■ LISTE DES TÂCHES
a – D'après l'article sur le discours d'Emmanuel Macron devant le Congrès, combien de parlementaires environ étaient réunis à Versailles ?
b – Poursuivez l'article sur le discours d'Emmanuel Macron au Congrès à partir de sa dernière phrase.

■ EXTRAIT DE PAGE
#####

Congrès - Emmanuel Macron : pour un "nouveau contrat social"
Le chef de l'Etat a souhaité redonner ce 9 juillet devant les parlementaires réunis en Congrès à Versailles le sens de son projet "économique, social, national et européen". Avec une primauté donnée à "la force de notre économie"... et à un "nouvel aménagement économique" en faveur de tous les territoires. Le "système de solidarité" doit pour sa part être clairement "transformé".
"Je n'ai rien oublié", "je n'oublie rien et je n'oublierai pas". En choisissant d'entamer par ces mots son discours de près d'une heure trente ce lundi 9 juillet devant le Congrès, Emmanuel Macron s'est d'emblée placé sur le registre de la réponse. Une réponse aux critiques qui se multiplient, aux sondages en baisse, aux images ou étiquettes qui pourraient devenir encombrantes. Non il n'a pas oublié "la peur du déclassement", "la rage devant l'impuissance publique", "le pays qui se sent coupé en deux entre sa base et son prétendu sommet", "ceux qui ont du mal à boucler les fins de mois", les "colères nées de la fin des ambitions collectives"... Un prélude tourné vers les enjeux de cohésion sociale, donc. Mais un discours ensuite très axé sur les enjeux de développement et de performance économiques. L'idée martelée devant les quelque 900 parlementaires réunis à Versailles : il faut d'abord "être plus fort pour pouvoir être plus juste", "la prospérité est le socle de tout projet de justice et d'équité", "la force de notre économie, c'est le socle même de notre projet de société".
Par ce Congrès amené à devenir un exercice annuel, il s'agissait principalement pour le chef de l'Etat de revenir sur les "chantiers d'une ampleur inégalée" engagés depuis un peu plus d'un an, en listant les réformes sur lesquelles députés et sénateurs ont "beaucoup travaillé" et sur lesquelles ils devront travailler encore : marché du travail et "feuille de paye", enseignement supérieur, école, budget, "service public du transport", formation professionnelle et apprentissage, logement, institutions... Il s'agissait aussi de réaffirmer, dans le "tohu-bohu de l'actualité toujours en mouvement", la cohérence de l'action de l'exécutif. Celle d'un "projet fort, économique, social, national et européen". Peu d'annonces nouvelles à la clef, par conséquent. Les collectivités locales y ont été peu mentionnées en tant que telles, mis à part un rappel sur le sens du droit à la "différenciation". Le terme de "territoires", en revanche, a été plus largement décliné par le chef de l'Etat.
Investir et entreprendre sur les territoires
Sur le terrain économique, insistant sur le fait que "la clef d'une économie forte, c'est l'investissement", Emmanuel Macron a principalement tenu à défendre sa réforme de la fiscalité du capital et de l'impôt sur la fortune, faite "non pas pour favoriser les riches mais pour favoriser les entreprises". Il a aussi évoqué les 50 milliards du Grand Plan d'investissement (que le Cese a récemment jugé "sous-dimensionné"), sa volonté de développer l'épargne salariale (pour un "capitalisme populaire retrouvé") et de "renouer avec une politique de filières" pour attirer l'investissement public et privé... Cette politique de filières doit aussi permettre de "retisser les réseaux économiques, les solidarités entre entreprises, qui dessinent la géographie de notre pays" – un "volontarisme" qui "consiste à rappeler à nos entreprises (...) que nos territoires sont aussi leur avenir".

#####

■ DONNÉES FOURNIES
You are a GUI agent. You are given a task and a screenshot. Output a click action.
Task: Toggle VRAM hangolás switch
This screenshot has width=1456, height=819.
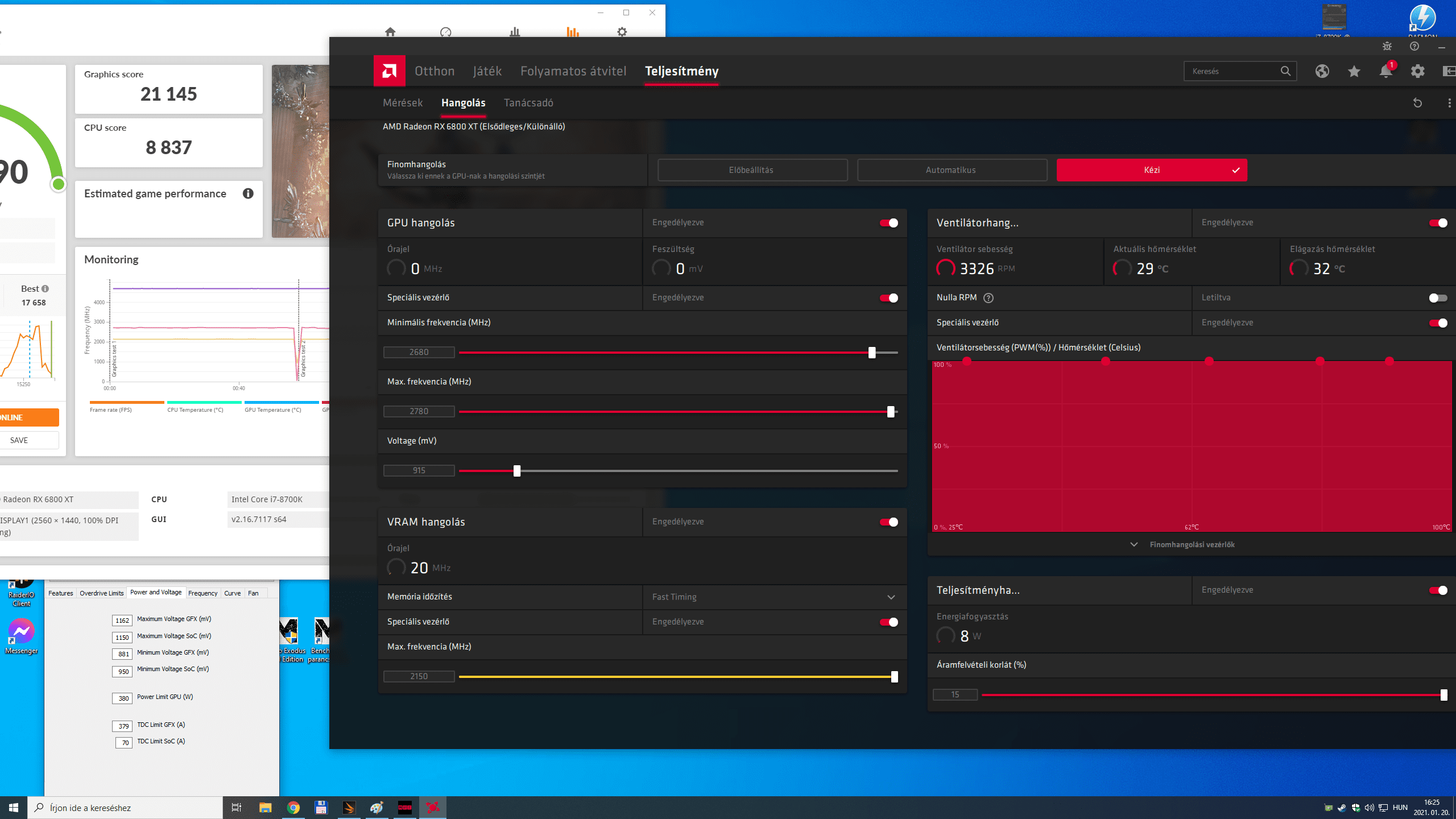point(888,522)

#####

■ RÉPONSES AUX TÂCHES
a – Environ 900 parlementaires.

b –
Avec la volonté de "promouvoir une croissance partagée", le chef de l'Etat a par ailleurs fait savoir qu'il recevra ce mois-ci les 100 plus grandes entreprises françaises afin que celles-ci "s'engagent en termes d'apprentissage, d'emploi dans les quartiers difficiles ou les zones économiques en souffrance". Un appel à "la mobilisation pour nos territoires avec l'ensemble des élus concernés, les principales entreprises et les investisseurs". Emmanuel Macron parle d'un "nouvel aménagement économique".
Moderniser l'action publique
Parce que "l'Etat doit lui aussi faire des choix", le Premier ministre présentera "dans quelques semaines" les engagements du gouvernement en termes de "baisse de la dépense publique" puis, "d'ici la fin de l'année", un "ensemble de décisions sur la transformation indispensable de l'action publique" devant être mises en œuvre dès 2019. Emmanuel Macron a insisté sur le fait que cette transformation se traduira par "plus de souplesse de gestion" mais aussi par "une réorganisation de l'Etat à travers plus de présence sur les territoires". "Il faut enrayer un mode d'action publique qui a toujours procédé aux économies en réduisant sa présence sur les territoires", "repenser sur tous les territoires la présence de l'Etat et de ses services, réouvrir de l'emprise et contrarier ainsi plusieurs décennies [de politiques] que toutes les majorités ont mises en œuvre pour la réduction des déficits publics", a-t-il déclaré.
Lutter contre les inégalités par l'éducation
Emmanuel Macron s'est dit "obsédé" par les "inégalités de destin" ou "inégalités de naissance". "Il ne s'agit pas d'aider les gens à mieux vivre la condition dans laquelle ils sont nés, mais de les aider à en sortir"... avant tout par l'éducation, qualifiée de "combat de notre siècle". La "transformation radicale de notre système éducatif" serait bien en marche avec "l'école obligatoire à trois ans" dès la rentrée 2019, le dédoublement des classes de CP et CE1 en REP et REP+ (qui serait "plus efficace que tous les dispositifs de redistribution"), la réforme de l'orientation, la réforme du bac, la mise en place de Parcoursup...
Former à des emplois... "de qualité"
Le chômage, certes. Mais aussi, "aujourd'hui, des entreprises qui peinent à recruter". Dans ce contexte, "toutes les politiques d'insertion dans l'emploi doivent être revues", a prévenu le président de la République, en mettant l'accent sur la réforme de la formation professionnelle et de l'apprentissage (projet de loi Avenir professionnel) et sur l'"ampleur inédite" du plan d'investissement dans les compétences en faveur des jeunes et des chômeurs de longue durée.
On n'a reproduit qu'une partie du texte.